彼が「関係は続けられない」と、なんだかぼんやりと別れを告げた日のこと。それから後日、私がもう一度会いたいと言って彼を呼び出した日、駅からカフェに向かう彼の背中は、私のことなんて気にせずにどんどん前に進んでいって消えそうになっていたこと。この時の記憶が短編映像になって記憶の奥に保存されているのです。
私は3カ月しか付き合いがなかったのに終わってしまったこの恋を、丸1年引きずりました。お相手は日本人男性。30年近く日本に住んでいたというのに、彼以外の日本人男性とは付き合ったことがありません。彼はいつも仕事、仕事、仕事の人でした。そして、同じ日本語を話していたにも関わらず、彼の考えていることは最後までよくわからなかったし、私も本当のことをずっと聞けず、言えずに終わってしまったのでした。

日本語だと「好き」という言葉も、「なんでそんなに仕事ばっかりしてるの?」という疑問も、生々しくて発せなかったのだと思います。

聞けない、言えない、ということはつまり「自分の素」を出し切れていないということです。
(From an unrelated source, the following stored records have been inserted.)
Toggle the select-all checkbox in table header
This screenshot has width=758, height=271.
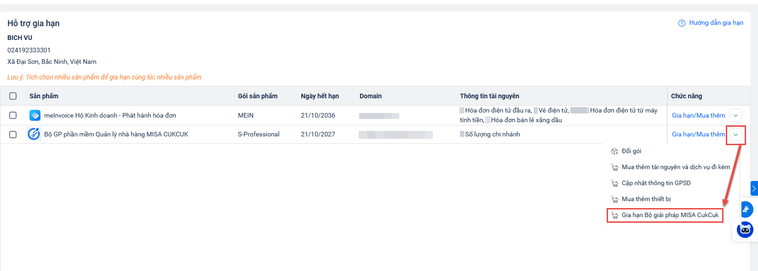[13, 96]
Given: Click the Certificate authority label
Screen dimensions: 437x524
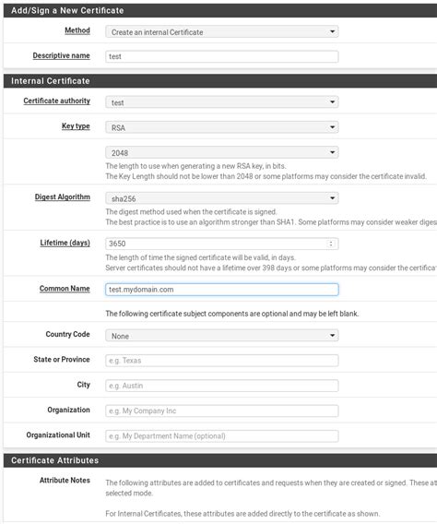Looking at the screenshot, I should point(57,101).
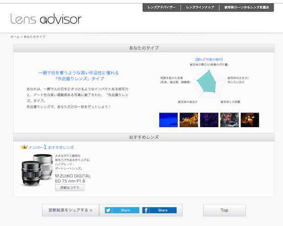Click the ホーム breadcrumb link
This screenshot has height=226, width=283.
[15, 36]
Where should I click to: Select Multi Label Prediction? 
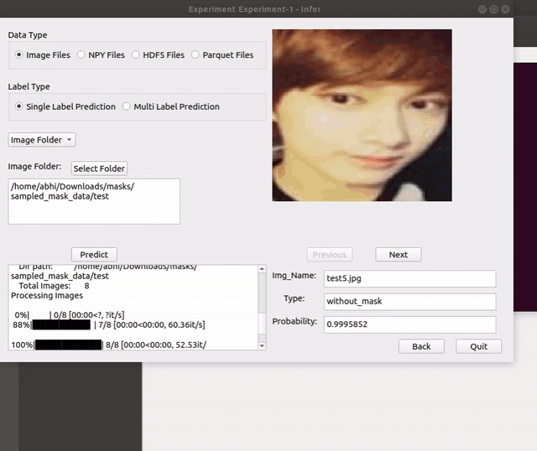(x=127, y=106)
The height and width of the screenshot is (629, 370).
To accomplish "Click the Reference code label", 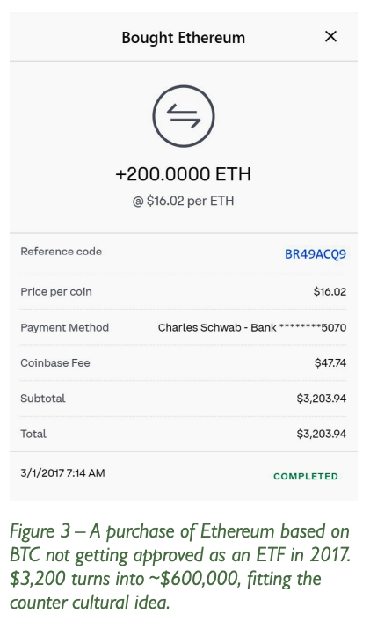I will click(62, 252).
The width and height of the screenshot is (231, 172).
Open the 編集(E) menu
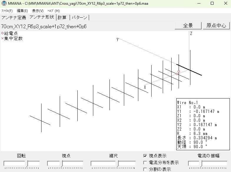point(22,11)
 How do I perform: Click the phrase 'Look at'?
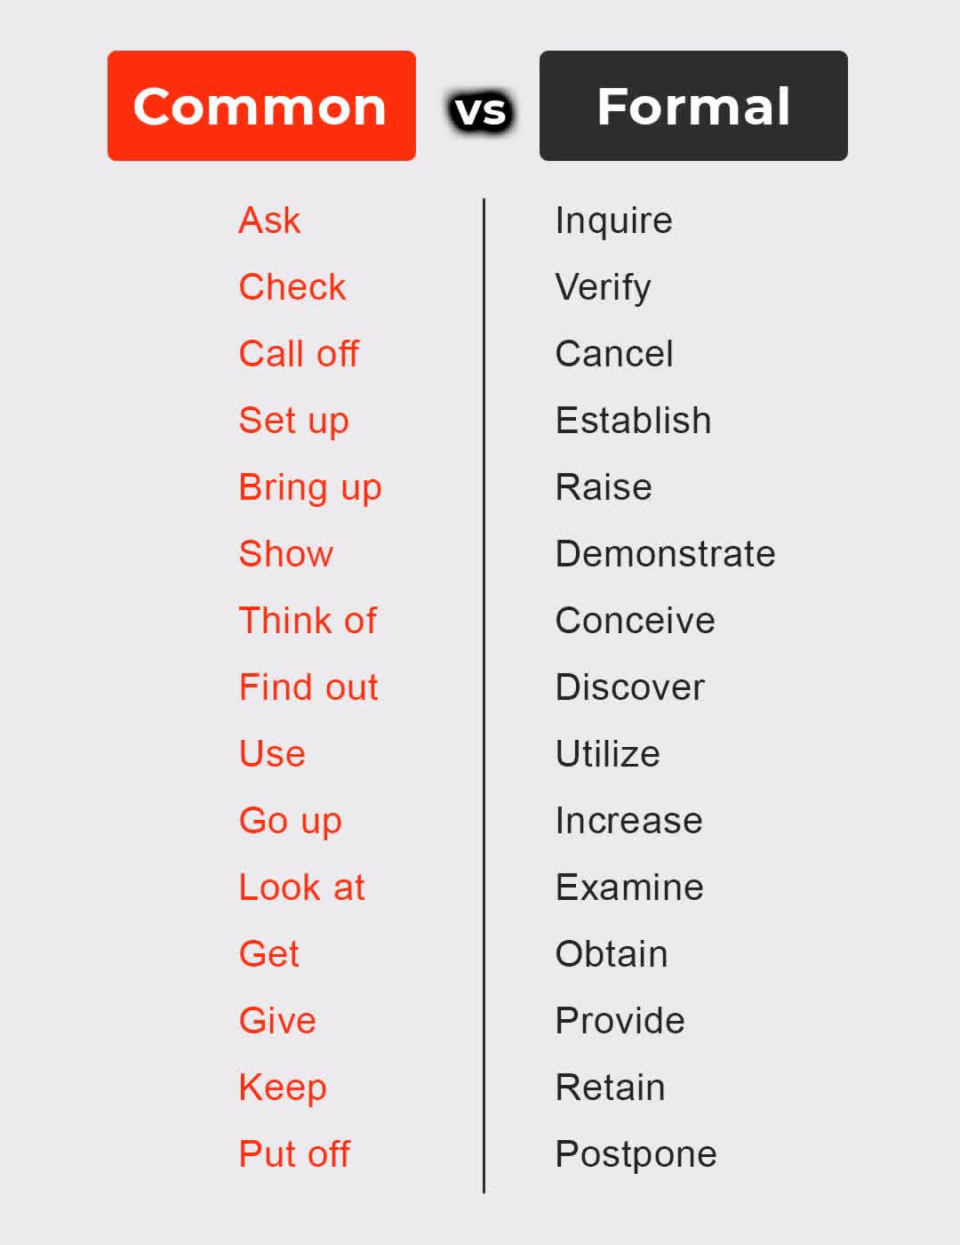coord(302,888)
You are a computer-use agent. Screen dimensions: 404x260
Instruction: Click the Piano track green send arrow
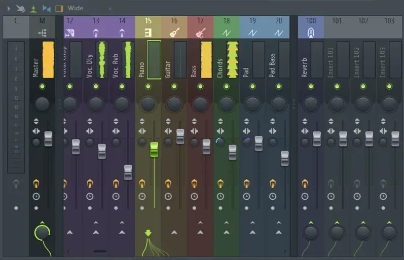click(148, 233)
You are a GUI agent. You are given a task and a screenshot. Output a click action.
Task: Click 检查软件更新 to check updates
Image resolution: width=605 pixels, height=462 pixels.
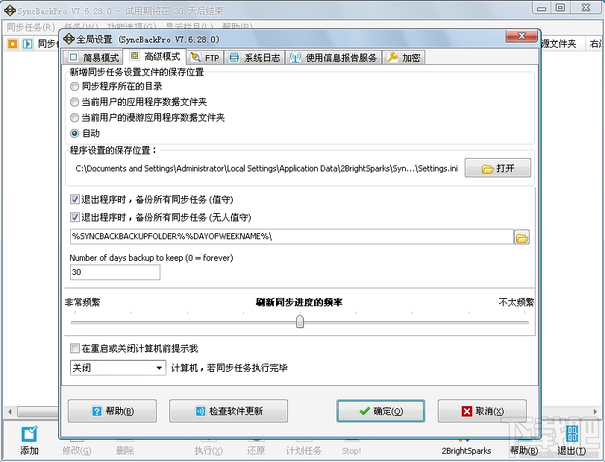pos(229,410)
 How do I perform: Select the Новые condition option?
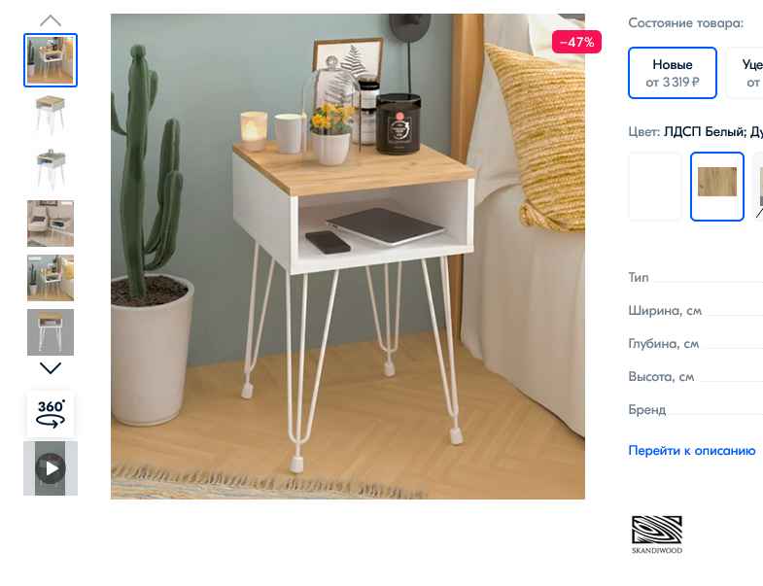click(672, 73)
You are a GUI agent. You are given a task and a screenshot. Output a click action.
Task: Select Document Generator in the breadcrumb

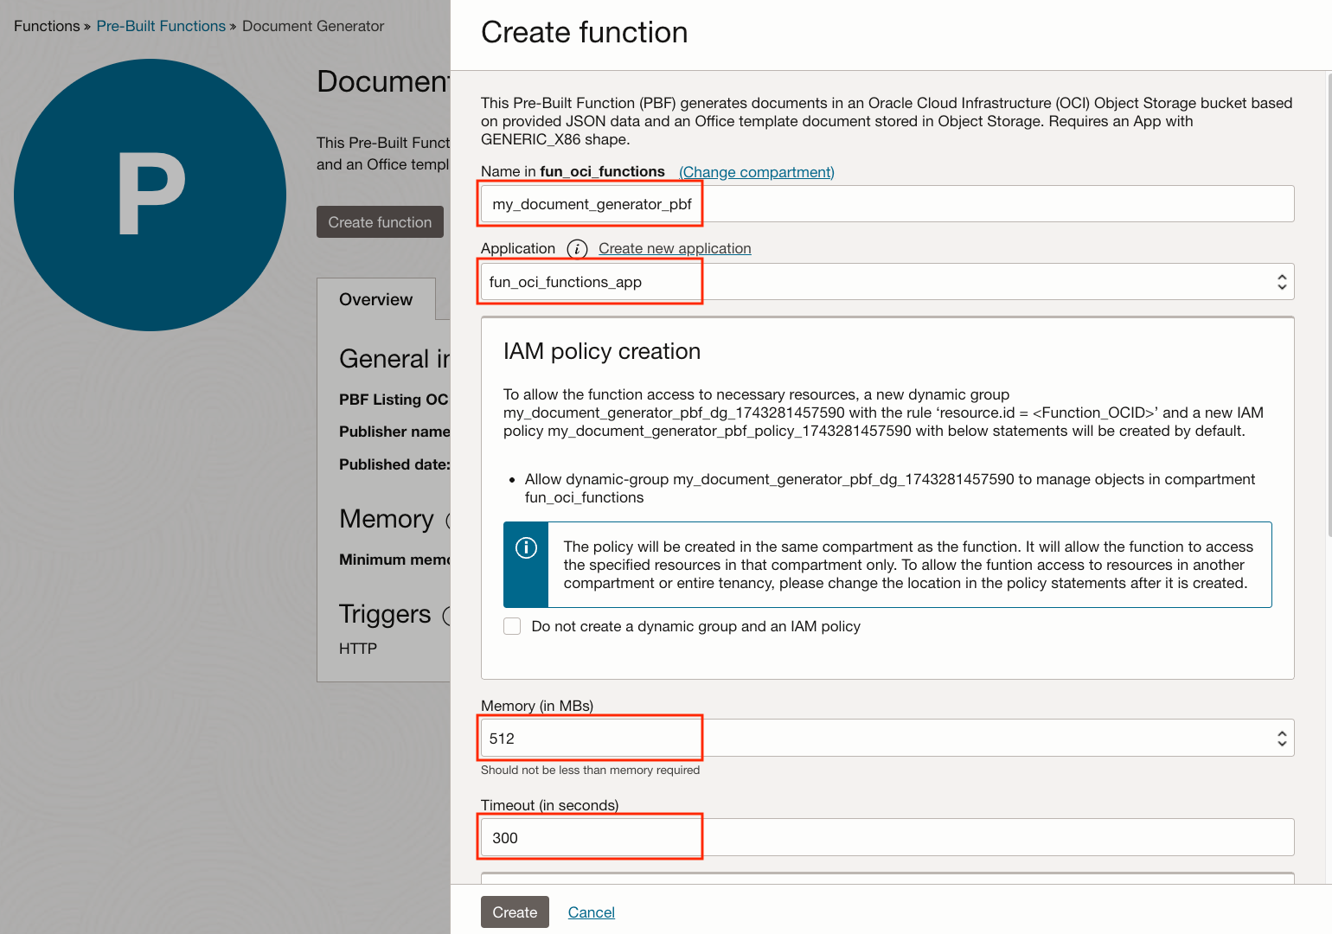click(x=313, y=26)
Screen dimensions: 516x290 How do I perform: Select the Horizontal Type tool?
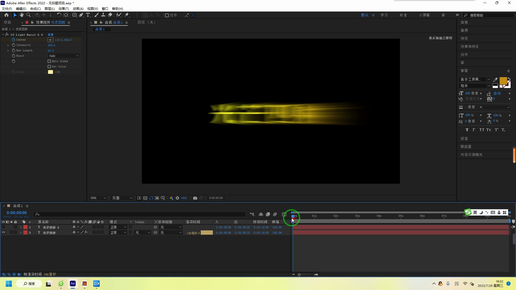click(x=88, y=15)
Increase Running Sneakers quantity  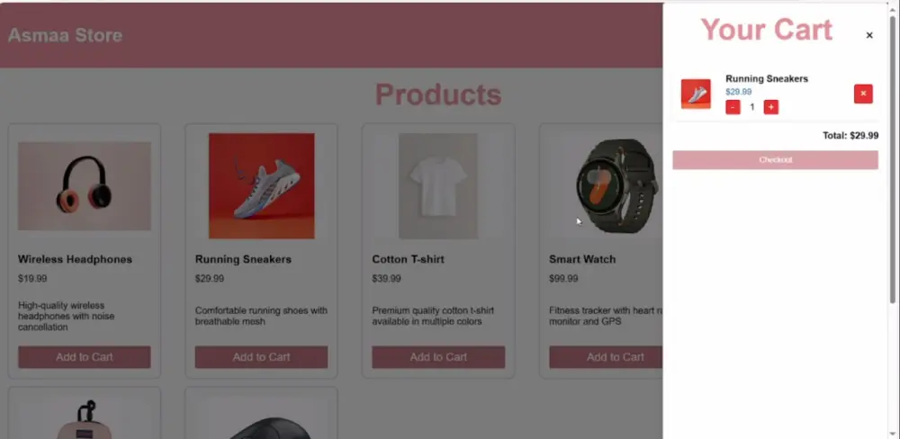[x=771, y=107]
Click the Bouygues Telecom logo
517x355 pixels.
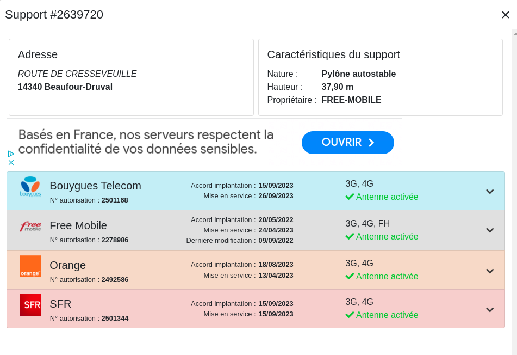[30, 187]
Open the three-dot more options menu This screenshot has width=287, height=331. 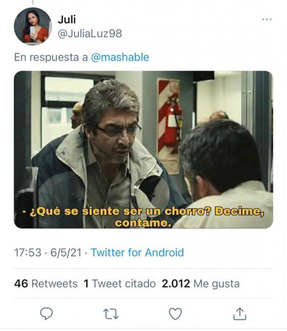(267, 20)
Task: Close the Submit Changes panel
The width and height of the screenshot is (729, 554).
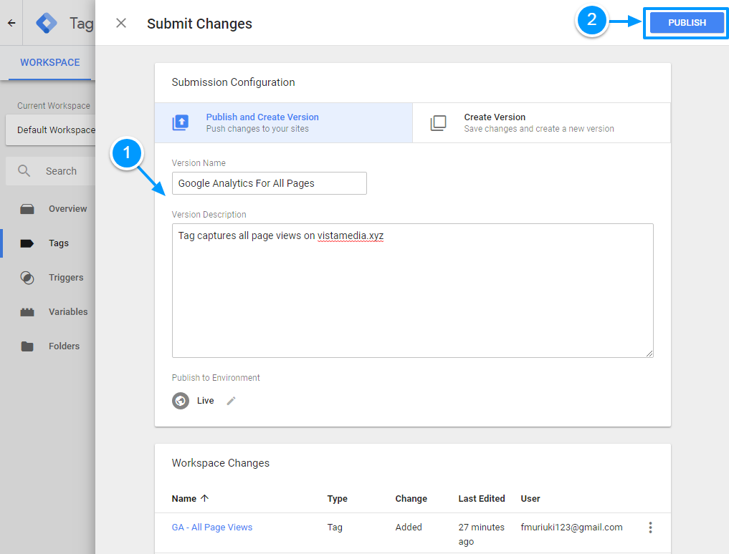Action: click(x=121, y=23)
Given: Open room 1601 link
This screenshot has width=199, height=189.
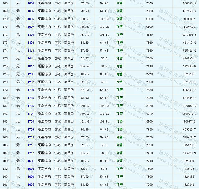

不完全燃焼のまま失ってしまった恋愛だからこそ、やりきれない思いを1年もひきずってしまったのでしょう。

私は外国語になると、日本語では言いづらいやさしい言葉や、残酷な言葉もスパーンっと口から出せます。現在のフランス人の旦那さんとのケンカなんて酷いもんです。「出てけ!」という命令形だって堂々と言えてしまうのですから(笑)。

違う国で育った者同士でのコミュニケーションは「何としてでも伝えなければ、伝わらない」という前提があるので、伝えようとする意気込みがあるし、努力もします。

一方、同じ日本人同士と話していると、ものすごく距離を感じることがあります。でも実際は「伝えてなくても、伝わっているよね?」という妄想だけで、やっぱり何も伝わっていないことが多くあると実感しています。本当に、未だに日本人って私にとっては未知の生物なんです。特に男性は。